Choosing a good data type for an identifier column is very important. You're more likely to compare these columns to other values (for example, in joins) and to use them for lookups than other columns. You're also likely to use them in other tables as foreign keys, so when you choose a data type for an identifier column, you're probably choosing the type in related tables as well. (It's a good idea to use the same data types in related tables, because you're likely to use them for joins.)
When choosing a type for an identifier column, you need to consider not only the storage type, but also how MySQL performs computations and comparisons on that type. Once you choose a type, make sure you use the same type in all related tables. Mixing different data types can cause performance problems, and even if it doesn't, implicit type conversions during comparisons can create hard-to-find errors. These may even crop up much later, after you've forgotten that you're comparing different data types.
Choose the smallest size that can hold your required range of values, and leave room for future growth if necessary. For example, using TINYINT for state_id, rather than INT.
Integers are usually the best choice for identifiers, because they're fast and they work with AUTO_INCREMENT.
ENUM and SET
The ENUM and SET types are generally a poor choice for identifiers, though they can be okay for static "definition tables" that contain status or "type" values.
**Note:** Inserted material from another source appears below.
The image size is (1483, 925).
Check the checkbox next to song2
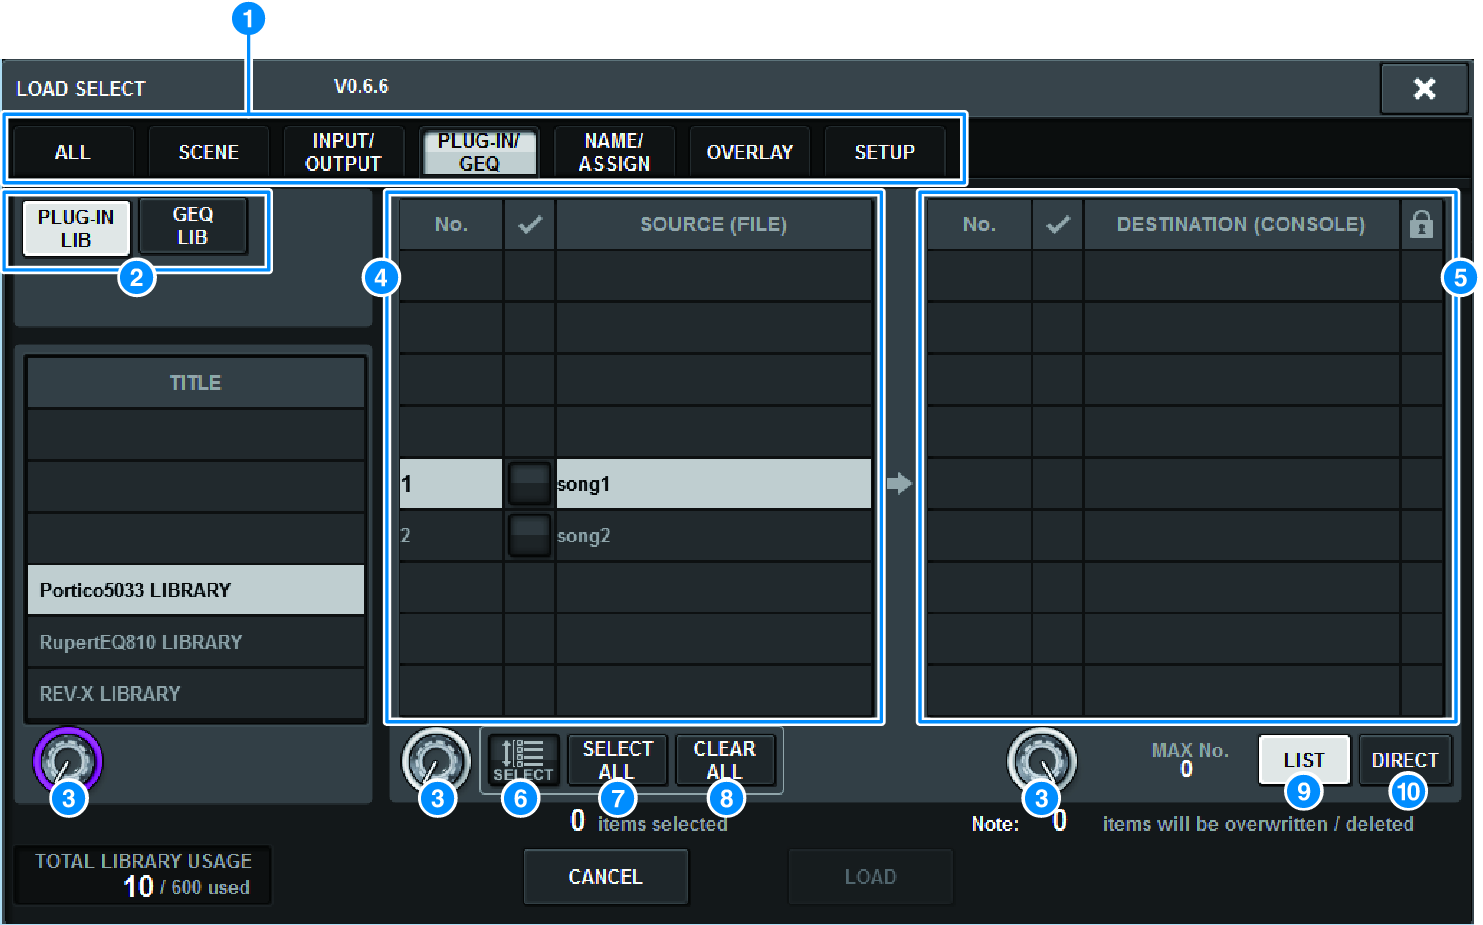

ENUM and SET columns are appropriate for holding information such as an order's status, a product's type, or a person's gender.
Avoid string types for identifiers if possible, because they take up a lot of space and are generally slower than integer types.You should also be very careful with completely "random" strings, such as those produced by MD5(), SHA1(), or UUID(). Each new value you generate with them will be distributed in arbitrary ways over a large space, which can slow INSERT and some types of SELECT queries:
- They slow INSERT queries because the inserted value has to go in a random location in indexes. This causes page splits, random disk accesses, and clustered index fragmentation for clustered storage engines(Such as InnoDB).
- They slow SELECT queries because logically adjacent rows will be widely dispersed on disk and in memory.
- Random values cause caches to perform poorly for all types of queries because they defeat locality of reference, which is how caching works. If the entire dataset is equally "hot" there is no advantage to having any particular part of the data cached in memory, and if the working set does not fit in memory, the cache will have a lot of flushes and misses.